Created: Thursday, February 21, 2008 12:00 a.m. CDT
Updated: Wednesday, May 20, 2009 12:47 p.m. CDT
FONT SIZE:

Climbing the family tree

By Jessica Grayjgray@bcrnews.com

NEPONSET — “The past is not dead. It isn’t even past,” so said the author William Faulkner.

Bob Weber, 82, of Neponset found that phrase to be true 40 years ago when he first began to research his family history. His research began with the son of his great, great, great, great grandfather, Henry Weber. Bob Weber learned his ancestor had joined in the 14th Illinois Cavalry and fought in the Civil War.

“He rode a horse from Geneseo to Macon, Ga., and was captured and put in Andersonville Prison for six months with a bad knee. He was later exchanged for southern soldiers and was sent home,” Weber said.

After sending in a request for any information of Henry from the Congressional Records, Weber’s interest in genealogy was born. Years later he went to visit Andersonville Prison and was able to see the conditions his ancestor survived in for so long.

Since then he’s learned a great deal about his family — he’s traced the Weber family tree back to 1776 in Germany.

“It’s kind of like a jigsaw puzzle. I get a piece here; I get a piece there, and I put it all together. I’ve collected them all and kept my own book. I’ve got a closet full of stuff that I’ve collected through the years,” Weber said.

One of Henry’s sons, Freeman Weber married and had a son, Dr. A.D. Weber, the eventual Dean of Agriculture at Kansas State College. A.D. Weber was the first American to judge the steer class at the International Livestock Show in Chicago; there were 800 steers in this class. He judged the show for 11 years, Weber said.

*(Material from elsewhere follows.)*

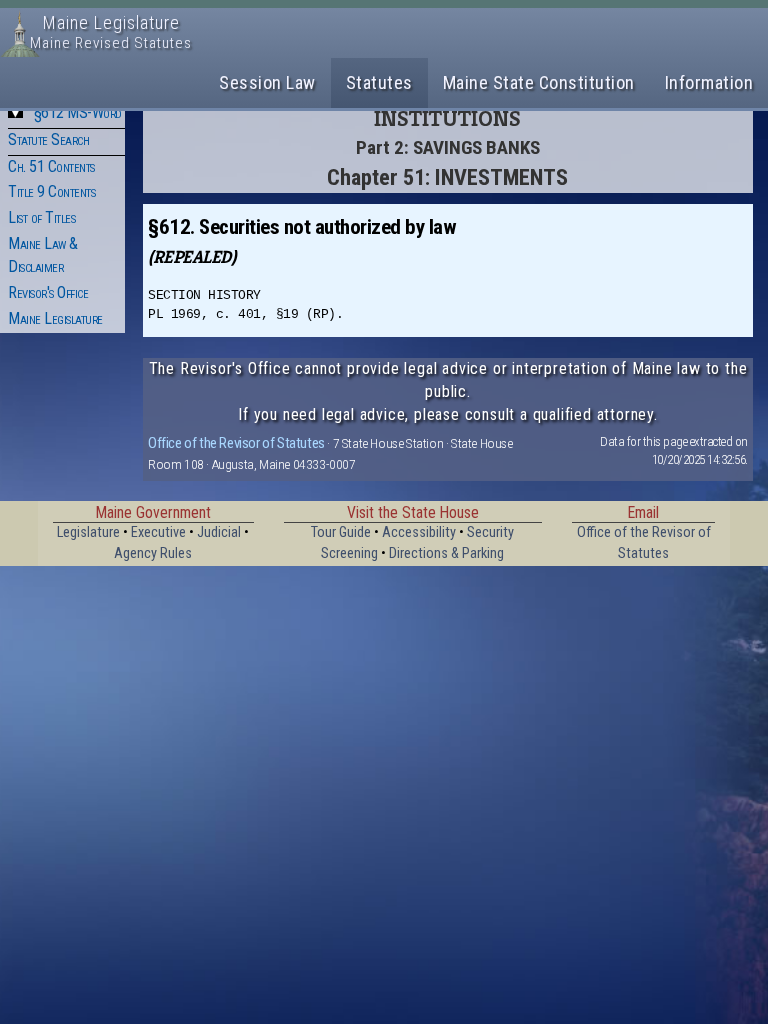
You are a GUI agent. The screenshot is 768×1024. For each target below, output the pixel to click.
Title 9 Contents (51, 191)
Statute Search (48, 139)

Another interesting relative, was James Russell, a grandfather four times removed, who fought with the Duke of Wellington at the Battle of Waterloo, Weber said.

Russell’s son, Thomas, eventually married and moved to America. He and his wife, Rebecca, landed in Quebec, Canada, and took a train to Chicago. From there they walked to Valpraiso, Ind., before settling down.

“Thomas got a job in a brick factory as a laborer because he couldn’t read or write. When the Civil War was going on he left his wife and family and joined the 138th Indiana Infantry,” Weber said.

Thomas fought in the Battle of Vicksburg and later joined in General William Tecumseh Sherman’s march to the sea in 1864. He arrived in Washington, D.C., without being wounded, Weber said.

When his service was completed, he walked back to Valpraiso, Ind., and the next year he and his wife had their fifth child, Bob.

“When Bob was 1 year old, Thomas put his wife and five children in a wagon pulled by two horses and drove 600 miles to Kansas and homesteaded a farm in Atchison County, Kansas. Thomas and his wife had five more children after they arrived in Kansas,” Weber said.

Yet another grandfather, three times removed, was Frederick Roach, who helped move the Kickapoo Indians from Tiskilwa to Kansas in the Trail of Tears, Weber said. Roach served as an Indian agent for the Kickapoo Indians in Kansas.

Weber said his greatest find in 40 years of family research was to learn that he had five great, great grandfathers who served in the Civil War in the north and another family who was a general in the Mexican War, who also served in the Civil War.

Weber said he enjoys putting these stories together, piece by piece, and hopes to pass on all he’s collected to his granddaughter, Joy Hernandez, in the hopes she, too, will carry on their family history.

“I enjoy putting this all together and finding out more and more about our family,” he said.